• _Collection entries_:
★ ★ ★ ★

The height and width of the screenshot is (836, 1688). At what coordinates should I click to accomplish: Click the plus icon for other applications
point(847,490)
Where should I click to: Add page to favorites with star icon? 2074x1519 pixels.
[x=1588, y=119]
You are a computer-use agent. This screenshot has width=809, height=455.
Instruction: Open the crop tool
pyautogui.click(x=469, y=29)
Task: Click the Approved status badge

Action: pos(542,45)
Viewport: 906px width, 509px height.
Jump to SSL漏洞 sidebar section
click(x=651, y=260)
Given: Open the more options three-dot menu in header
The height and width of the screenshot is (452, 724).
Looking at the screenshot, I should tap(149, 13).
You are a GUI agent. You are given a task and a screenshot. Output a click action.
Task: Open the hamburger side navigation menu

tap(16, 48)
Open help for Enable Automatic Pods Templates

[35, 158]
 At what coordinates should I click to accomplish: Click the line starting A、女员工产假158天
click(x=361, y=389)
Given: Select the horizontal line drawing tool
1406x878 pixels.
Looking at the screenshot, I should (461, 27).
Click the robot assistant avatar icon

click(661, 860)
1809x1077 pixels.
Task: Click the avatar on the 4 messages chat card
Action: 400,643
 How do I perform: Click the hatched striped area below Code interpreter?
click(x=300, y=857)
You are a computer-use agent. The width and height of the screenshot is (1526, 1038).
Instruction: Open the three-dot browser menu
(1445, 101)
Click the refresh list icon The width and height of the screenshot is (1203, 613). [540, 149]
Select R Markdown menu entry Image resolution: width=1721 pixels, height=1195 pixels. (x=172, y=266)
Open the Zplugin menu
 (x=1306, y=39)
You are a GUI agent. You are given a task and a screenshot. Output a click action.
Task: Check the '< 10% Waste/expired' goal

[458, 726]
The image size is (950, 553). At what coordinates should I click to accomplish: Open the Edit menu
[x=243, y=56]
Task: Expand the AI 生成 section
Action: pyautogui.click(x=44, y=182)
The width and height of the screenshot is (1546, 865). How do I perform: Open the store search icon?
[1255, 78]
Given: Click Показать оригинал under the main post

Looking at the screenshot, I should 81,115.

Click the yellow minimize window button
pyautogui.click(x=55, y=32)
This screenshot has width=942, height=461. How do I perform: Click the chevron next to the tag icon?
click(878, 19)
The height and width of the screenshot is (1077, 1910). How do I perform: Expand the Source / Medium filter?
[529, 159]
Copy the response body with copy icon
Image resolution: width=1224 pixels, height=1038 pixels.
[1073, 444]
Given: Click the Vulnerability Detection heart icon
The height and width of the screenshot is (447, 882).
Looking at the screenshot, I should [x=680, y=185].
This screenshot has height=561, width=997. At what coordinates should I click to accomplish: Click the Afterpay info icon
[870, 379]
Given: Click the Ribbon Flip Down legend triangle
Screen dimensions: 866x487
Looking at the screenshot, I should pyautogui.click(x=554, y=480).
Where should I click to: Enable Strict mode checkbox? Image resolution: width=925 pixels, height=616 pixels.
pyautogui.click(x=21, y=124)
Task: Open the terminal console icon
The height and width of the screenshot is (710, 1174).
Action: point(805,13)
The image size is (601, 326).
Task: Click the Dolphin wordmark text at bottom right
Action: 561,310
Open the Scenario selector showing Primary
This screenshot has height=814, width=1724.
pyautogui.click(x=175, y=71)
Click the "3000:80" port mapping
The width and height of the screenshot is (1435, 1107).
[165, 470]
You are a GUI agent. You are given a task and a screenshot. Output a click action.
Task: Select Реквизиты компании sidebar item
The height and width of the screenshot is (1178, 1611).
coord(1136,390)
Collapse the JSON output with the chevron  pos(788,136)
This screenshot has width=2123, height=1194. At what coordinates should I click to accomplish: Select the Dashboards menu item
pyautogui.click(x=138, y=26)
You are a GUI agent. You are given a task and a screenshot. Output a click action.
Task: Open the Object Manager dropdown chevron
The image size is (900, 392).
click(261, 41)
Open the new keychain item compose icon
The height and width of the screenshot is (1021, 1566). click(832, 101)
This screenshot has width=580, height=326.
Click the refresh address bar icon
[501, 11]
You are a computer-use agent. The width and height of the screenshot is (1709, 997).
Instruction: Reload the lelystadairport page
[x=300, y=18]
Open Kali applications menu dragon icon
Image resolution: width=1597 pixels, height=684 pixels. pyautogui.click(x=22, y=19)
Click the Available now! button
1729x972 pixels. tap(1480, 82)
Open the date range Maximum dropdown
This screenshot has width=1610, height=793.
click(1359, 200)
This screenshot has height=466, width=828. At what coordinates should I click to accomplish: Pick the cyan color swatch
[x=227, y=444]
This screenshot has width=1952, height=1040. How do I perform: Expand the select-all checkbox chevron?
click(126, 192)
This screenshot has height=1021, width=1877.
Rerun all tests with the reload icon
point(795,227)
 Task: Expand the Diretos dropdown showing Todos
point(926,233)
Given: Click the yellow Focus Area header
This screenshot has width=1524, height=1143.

★ ★ ★ ★

• _WORK REQUEST_: Look through the lines above for "computer". Say how many have it, and give no other words.

• _EXERCISE ANSWER_: 3